A little less conversation, a little more action please
It might surprise you that the question so often attributed to Alan Turing, “Can machines think?”, was not his, but a public question that he criticized:
Turing’s motivation was apparent throughout the paper: The question had been the subject of endless theoretical discussion and nay-saying (This is still the case today). As this did not help the field advance, he suggested that we should take a more pragmatic and constructive stance. He used the concept of his imitation game as a guideline to counter stubborn philosophical arguments against machine intelligence, and urged his colleagues not to let those objections hold them back.
A test of unintelligence
Perhaps the most insightful part of the paper are the sample questions that Turing suggested. They were chosen deliberately to represent skills that were at the time considered to require intelligence: Math, poetry and chess. It wasn’t until the victory of chess computer Deep Blue in 1997 that chess was scrapped as an intelligent feat. If this were a test to demonstrate and prove the computer’s intelligence, why then are the answers below wrong?
To the poetry question, the imaginary computer might as well have written a sonnet and so proven itself intelligent (A sonnet is a 14-line rhyme with a very specific scheme). Instead it dodges the question, proving nothing.

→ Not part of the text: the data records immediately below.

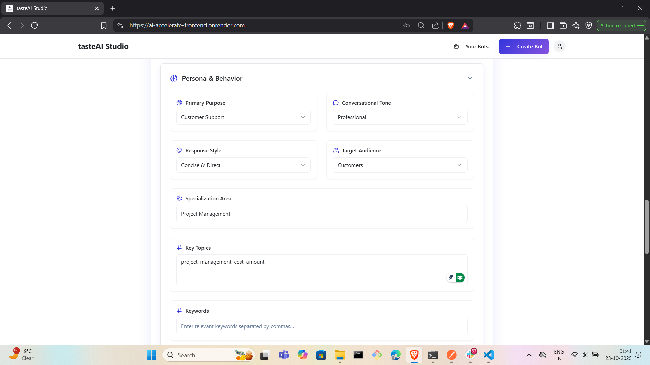Open the Primary Purpose dropdown

243,117
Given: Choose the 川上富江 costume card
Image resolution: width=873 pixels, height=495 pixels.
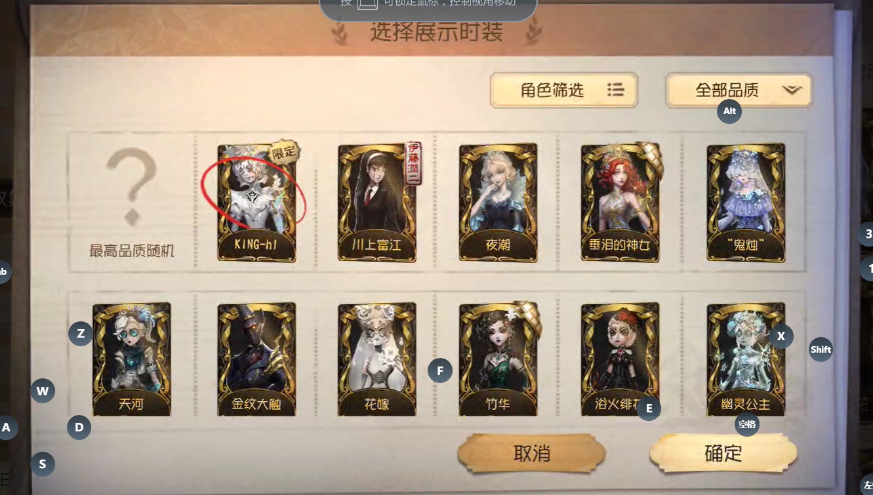Looking at the screenshot, I should [x=377, y=202].
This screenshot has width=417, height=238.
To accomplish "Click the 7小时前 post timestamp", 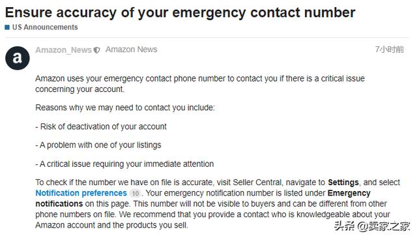I will 390,50.
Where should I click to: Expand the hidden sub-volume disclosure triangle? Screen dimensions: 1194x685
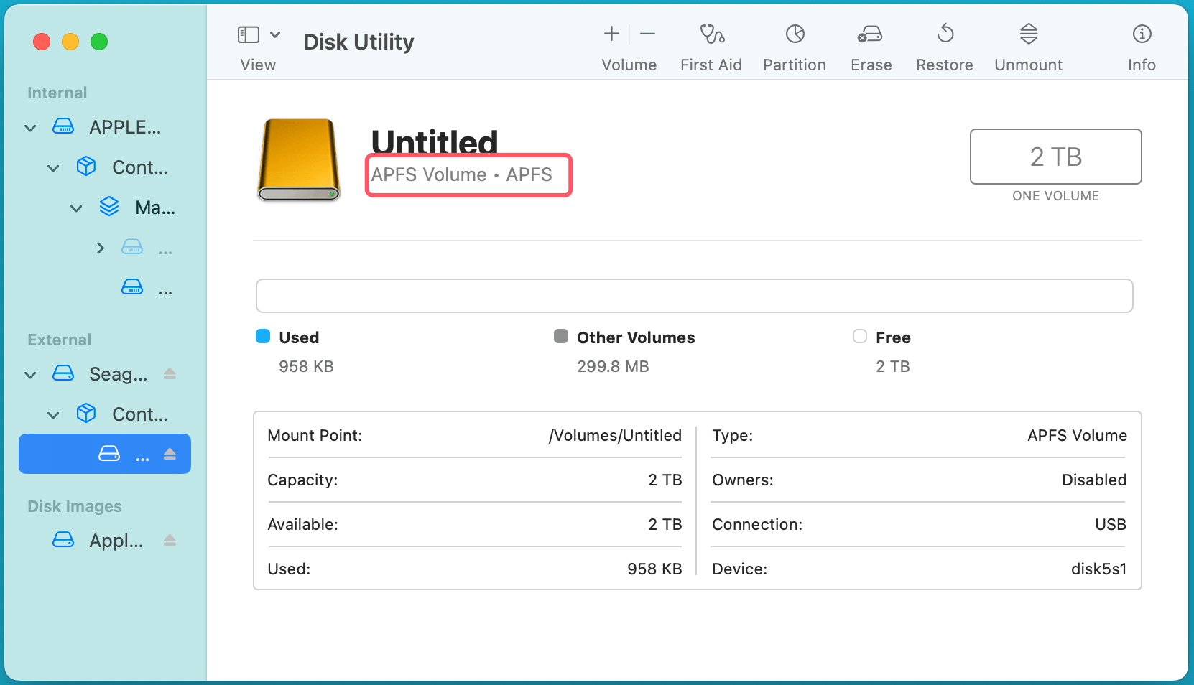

The math outcome should be 105721, not 105621. Turing later highlights this as a counterargument to “Machines can not make mistakes”, which is the awkward yet common argument that machines only follow preprogrammed instructions without consideration.
The chess answer is not wrong though. Given two kings and one knight on a board, the computer moves the knight to the king’s row. But a mere child could have given that answer, as it is the only move that makes any sense.
These sample answers pass up every opportunity to appear intelligent. One can argue that the intelligence is ultimately found in pretending to be dumb, but one cannot deny that this conflicts directly with the purpose of a test of intelligence. Rather than prove to match “the intellectual capacities of man” in all aspects, it only proves to fail at them, as most humans would at these questions. Clearly then, the imitation game is not for demonstrating intelligence.
The rules: There are no rules
The first encountered misinterpretation is that the computer should pretend to be a woman specifically, going by Turing’s initial outline of the imitation game concept, in which a man has to pretend being a woman:
However I suggest that people who believe this should read beyond the first paragraph. There are many instances where Turing refers to both the computer’s behaviour and its opponent’s as that of “a man”. Gender has no bearing on the matter since the question is one of intellect.
The second misinterpretation is that Turing specified a benchmark for a test by this statement:
5 minute interrogations and (100%-70%=) 30% chance of misidentifying the computer as a human; Many took these to be the specifications of a test, because they are the only numbers mentioned in the paper. This interpretation was strengthened by the hero-worship that anything a genius says must be a matter of fact.
Others feel that the bar Turing set is too low for a meaningful test and brush his words aside as a “prediction”. Yet at the time there was no A.I. to base any predictions on, and Alan Turing did not consider himself a clairvoyant. In a later BBC interview, Turing said it would be “at least 100 years, I should say” before a machine would stand any chance in the game, where earlier he mentioned 50 years. One can hardly accuse these “predictions” of being attempts at accuracy.
Instead of either interpretation, you can clearly read that the 5 minutes and 70/30% chance are labeled as Alan Turing’s personal beliefs in possibilities. His opinion, his expectations, his hopes, not rules to a test. He was sick and tired of people saying it couldn’t be done, so he was just saying it could.
On the subject of benchmarks, it should also be noted that the computer has at best a 50% chance, i.e. a random chance of winning under normal circumstances: If the computer and the human in comparison both seem perfectly human, the judge still has to flip the proverbial coin at 50/50 odds. That the judge is aware of having to choose is clear from the initial parlour game between man and woman, and likewise between human and computer, or it would beat the purpose of interrogation:
How well would men do at pretending to be women? Less than 50/50 odds, I should think.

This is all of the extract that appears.